Showing posts with label Gardening. Show all posts
Showing posts with label Gardening. Show all posts

Saturday, June 16, 2012

Geneticist Barbara McClintock

If you're wondering why this blog looks a little neglected, the reason is that GeekMom has been keeping me busy. I hope to post some more about recent chemistry projects we've done, but in the meantime I'd like to highlight a wonderful post by GeekMom writer Melissa Wiley about Barbara McClintock. As Melissa writes:

Attention science buffs: Edith Hope Fine’s biography of groundbreaking geneticist Barbara McClintock (1902-1992) is available free on Kindle this weekend, June 16-17, 2012! As we mentioned back in April, Barbara McClintock: Nobel Prize Geneticist is a lively biography for readers nine and up, illuminating the life and work of this remarkable scientist. Dr. McClintock won the Nobel Prize in 1983 for her discovery of “jumping genes,” small pieces of DNA can move from one place to another in a genome. She conducted most of her research on maize, working with crops she raised herself.
You can read Melissa's interview with the author, Edith Hope Fine, on GeekMom. Her post includes links to other posts about science and some science activities, including one that originally appeared on my other blog Home Chemistry!

Friday, October 30, 2009

How Did Our Garden Grow?

Corn and Beans

This year's garden was eventful, and deserves a report:

1. The Three Sisters Garden worked great!

Following the directions from NativeTech, I planted corn, stringbeans and various kinds of squash Native American-style. We had way more corn than the previous year (although several ears never developed), and the beans were plentiful up until the first frost. In fact, the beans grew so well that the corn stalks began bending under the weight and had to propped up with stakes taken from the tomato patch (more on which below). I also got a lot of acorn squash (reminder to self: make menus to use up acorn squash in downstairs fridge) and a few zucchinis. I even got two pickings of pickles from the one vine that grew over by the compost pile. But most of the squash didn't thrive. Possible reasons: planted seeds too deep, critters ate seeds, powdery mildew, squash bugs. But all in all relatively easy and very rewarding. (Note for next year: deepen lower plot to move corn farther away from fence.)

2. Those poor tomatoes.

Tomatoes throughout the area had it rough this year. Tomato blight arrived early, thanks to plants shipped to the big-box stores. Although experts recommended pulling up all plants and discarding them, I kept a few which still had leaves and found that by the end of the season they each had produced several more small fruits (which I failed to harvest before the frost, sadly). The other weird thing was that somehow I ended up without a single regular round red tomato among all my varieties. And due to a mistake on the part of the farmer's market guy, the green zebra seedlings I bought turned out to be orange globes (which the husband pronounced unsuitable for sandwiches, for some reason). Not a total washout, not a great year.
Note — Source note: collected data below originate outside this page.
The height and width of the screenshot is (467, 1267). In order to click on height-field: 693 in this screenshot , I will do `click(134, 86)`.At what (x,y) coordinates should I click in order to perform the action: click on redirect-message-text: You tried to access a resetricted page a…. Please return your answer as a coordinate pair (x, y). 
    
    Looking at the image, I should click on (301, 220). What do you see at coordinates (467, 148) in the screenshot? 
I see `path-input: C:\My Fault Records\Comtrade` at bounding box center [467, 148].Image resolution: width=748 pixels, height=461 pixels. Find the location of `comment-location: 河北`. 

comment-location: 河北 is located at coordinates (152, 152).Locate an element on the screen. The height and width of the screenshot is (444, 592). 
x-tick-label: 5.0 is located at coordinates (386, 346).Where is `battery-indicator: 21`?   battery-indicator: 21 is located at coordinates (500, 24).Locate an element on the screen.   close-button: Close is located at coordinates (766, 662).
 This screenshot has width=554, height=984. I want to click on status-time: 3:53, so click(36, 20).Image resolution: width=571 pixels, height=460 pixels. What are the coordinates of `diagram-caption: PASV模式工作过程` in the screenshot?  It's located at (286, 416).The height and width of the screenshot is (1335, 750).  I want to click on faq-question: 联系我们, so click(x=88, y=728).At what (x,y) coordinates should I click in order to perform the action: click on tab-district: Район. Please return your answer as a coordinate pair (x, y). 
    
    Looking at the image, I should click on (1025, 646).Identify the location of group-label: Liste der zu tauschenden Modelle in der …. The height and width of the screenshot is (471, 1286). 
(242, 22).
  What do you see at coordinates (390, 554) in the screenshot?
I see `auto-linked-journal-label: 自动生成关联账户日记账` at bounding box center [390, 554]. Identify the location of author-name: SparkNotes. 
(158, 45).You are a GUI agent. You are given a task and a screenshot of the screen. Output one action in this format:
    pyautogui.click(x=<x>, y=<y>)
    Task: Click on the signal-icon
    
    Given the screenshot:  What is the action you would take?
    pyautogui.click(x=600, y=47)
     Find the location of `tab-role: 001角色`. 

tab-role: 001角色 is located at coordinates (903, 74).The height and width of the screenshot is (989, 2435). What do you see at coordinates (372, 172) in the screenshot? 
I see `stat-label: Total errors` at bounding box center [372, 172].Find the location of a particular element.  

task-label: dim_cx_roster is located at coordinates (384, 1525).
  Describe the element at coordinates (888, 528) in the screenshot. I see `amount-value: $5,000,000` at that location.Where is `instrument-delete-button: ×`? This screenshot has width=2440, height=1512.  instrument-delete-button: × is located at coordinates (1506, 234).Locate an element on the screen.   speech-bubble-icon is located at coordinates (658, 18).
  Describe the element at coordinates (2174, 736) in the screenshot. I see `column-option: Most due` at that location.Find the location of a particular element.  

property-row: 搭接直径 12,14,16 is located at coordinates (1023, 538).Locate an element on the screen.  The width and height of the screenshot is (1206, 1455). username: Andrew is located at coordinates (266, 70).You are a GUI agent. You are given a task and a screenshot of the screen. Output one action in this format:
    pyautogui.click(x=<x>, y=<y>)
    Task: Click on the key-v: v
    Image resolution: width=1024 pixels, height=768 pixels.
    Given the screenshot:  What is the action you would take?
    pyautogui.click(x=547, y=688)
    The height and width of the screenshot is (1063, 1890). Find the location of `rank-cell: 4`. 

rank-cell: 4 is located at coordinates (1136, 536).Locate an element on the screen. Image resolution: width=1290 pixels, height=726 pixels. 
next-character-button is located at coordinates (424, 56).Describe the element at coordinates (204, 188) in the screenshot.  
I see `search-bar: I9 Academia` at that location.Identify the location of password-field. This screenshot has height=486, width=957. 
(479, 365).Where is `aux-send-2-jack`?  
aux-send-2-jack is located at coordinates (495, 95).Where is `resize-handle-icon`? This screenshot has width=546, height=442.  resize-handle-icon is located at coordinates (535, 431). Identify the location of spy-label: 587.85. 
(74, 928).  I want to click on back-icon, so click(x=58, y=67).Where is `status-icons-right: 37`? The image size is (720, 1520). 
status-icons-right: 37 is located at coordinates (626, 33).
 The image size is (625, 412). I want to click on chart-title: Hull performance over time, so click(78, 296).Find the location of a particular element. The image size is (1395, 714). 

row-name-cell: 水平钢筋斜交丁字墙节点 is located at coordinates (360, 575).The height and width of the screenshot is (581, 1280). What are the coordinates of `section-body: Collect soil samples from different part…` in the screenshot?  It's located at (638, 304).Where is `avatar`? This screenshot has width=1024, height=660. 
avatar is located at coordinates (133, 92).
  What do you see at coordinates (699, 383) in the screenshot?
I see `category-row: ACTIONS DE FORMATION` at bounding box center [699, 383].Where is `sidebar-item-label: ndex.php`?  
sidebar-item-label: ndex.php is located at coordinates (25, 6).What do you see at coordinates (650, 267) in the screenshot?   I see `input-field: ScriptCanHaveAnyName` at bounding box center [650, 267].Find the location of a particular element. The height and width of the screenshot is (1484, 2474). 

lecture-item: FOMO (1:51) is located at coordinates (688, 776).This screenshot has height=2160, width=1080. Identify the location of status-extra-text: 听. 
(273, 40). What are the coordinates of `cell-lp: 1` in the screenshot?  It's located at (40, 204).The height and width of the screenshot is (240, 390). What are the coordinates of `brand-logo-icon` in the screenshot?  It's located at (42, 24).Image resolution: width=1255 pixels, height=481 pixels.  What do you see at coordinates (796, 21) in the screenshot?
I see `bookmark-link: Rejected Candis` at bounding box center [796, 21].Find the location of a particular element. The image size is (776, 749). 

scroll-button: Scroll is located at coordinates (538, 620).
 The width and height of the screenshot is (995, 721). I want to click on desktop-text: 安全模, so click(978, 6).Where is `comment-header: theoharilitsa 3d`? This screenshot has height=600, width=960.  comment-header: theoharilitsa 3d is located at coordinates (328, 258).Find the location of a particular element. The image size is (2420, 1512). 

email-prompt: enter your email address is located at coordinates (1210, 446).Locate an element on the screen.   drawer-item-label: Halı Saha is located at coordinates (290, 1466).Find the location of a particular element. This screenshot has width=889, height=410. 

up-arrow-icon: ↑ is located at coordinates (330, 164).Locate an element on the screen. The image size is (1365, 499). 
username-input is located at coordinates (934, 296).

3. What happened to all the pumpkins?

Last year we had pumpkins up the wazoo, just from throwing our old ones on the compost pile. This year, nada. Still had vines -- but they turned out to be plain little gourds, barely suitable for decorations. Went to our usual pumpkin place (across from the dairy farm we lived on years ago) to stock up, and the girl there said all the wet weather was not pumpkin-friendly. Well, there's always next year.

4. The herbs, the strawberries, the grapes, the apples.

The herb garden we created at our last house was so wonderful, I figured it would be easy to replicate. But so far, no luck. Even though herbs are billed as being suitable for shady spots, ours have not filled out. And with the non-stop rain, everything growing in the lower part of the backyard was pretty much drenched, if not underwater, throughout the entire season. I added some more ever-bearing strawberries, which turned out to have much larger fruit than the first batch (about half the size of a regular strawberry, as opposed to little wild-strawberry-sized fruit). They only produced a few, and sometimes the bunnies got to them before I did. I'd like to add more of those next spring. Of the two grape plants I put in by the pond, one died and the other survived but didn't fruit. The apple tree produced about a dozen apples, of which the squirrels got two. All were bumpy and funny-looking, but were OK when peeled and cooked.

Winter gardening: I still need to pull out the old plants and cut what herbs remain for drying. The carrots I planted in September seem to be doing OK; I plan to cover them and see if they are pickable in the winter. I also planted some lettuce in flower boxes on the porch rail, but the squirrels decided they were the perfect place to bury nuts.

Not sure about doing any hydroponics other than sprouts this winter, but I may try to grow something in one of the fish tanks. Still looking into it! Also hope to try some of the projects in Fresh Food from Small Spaces: The Square-Inch Gardener's Guide to Year-Round Growing, Fermenting, and Sprouting.